Beginning at the line that mentions "You are a GUI", retype the rest of the records below exactly. Pictures are not part of the copy.

-=-=-

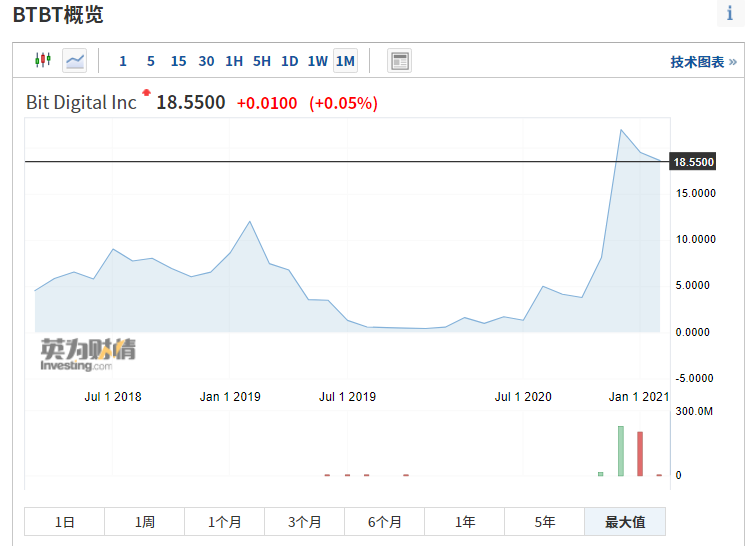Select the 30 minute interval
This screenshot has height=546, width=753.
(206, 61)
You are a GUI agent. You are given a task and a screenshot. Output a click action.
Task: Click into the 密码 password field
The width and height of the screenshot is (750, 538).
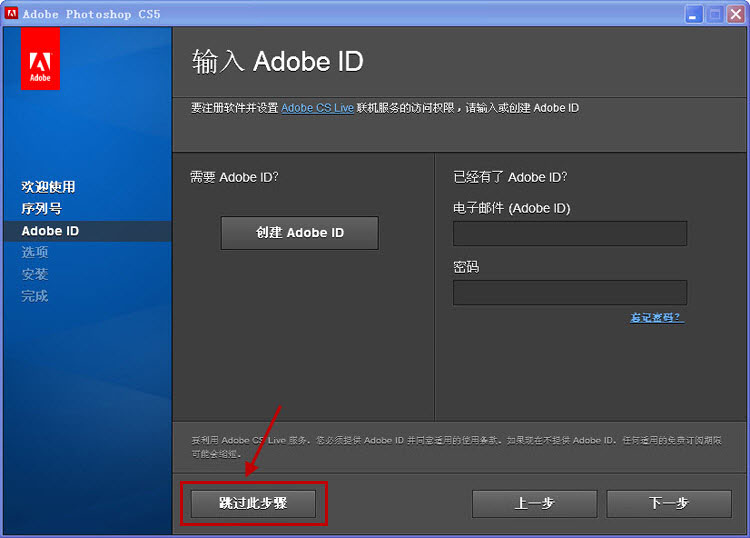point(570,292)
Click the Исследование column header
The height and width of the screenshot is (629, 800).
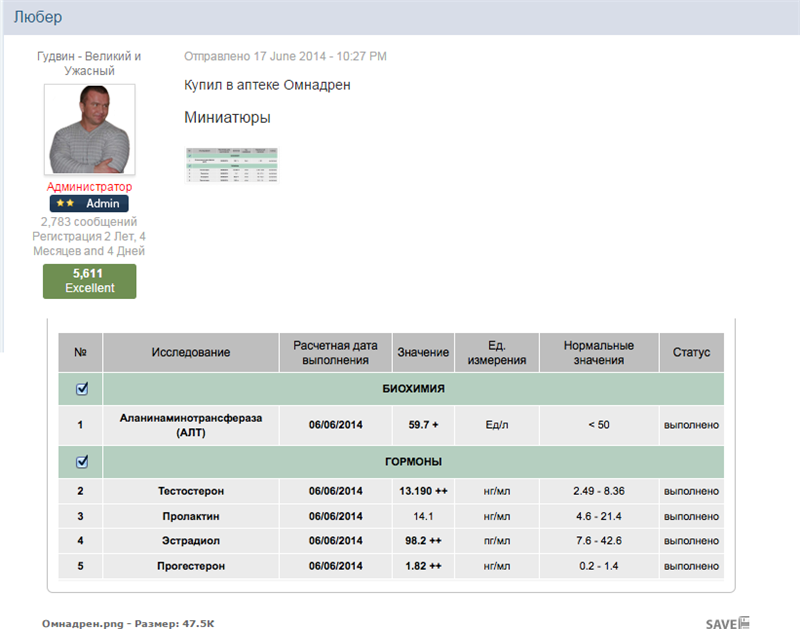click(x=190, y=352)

-=-=-

▶ **Reply to the task**:
You are a GUI agent. You are given a task and a screenshot. Output a click action.
Task: Click into the 密码 password field
The width and height of the screenshot is (750, 538).
point(570,292)
Click the Исследование column header
The height and width of the screenshot is (629, 800).
click(x=190, y=352)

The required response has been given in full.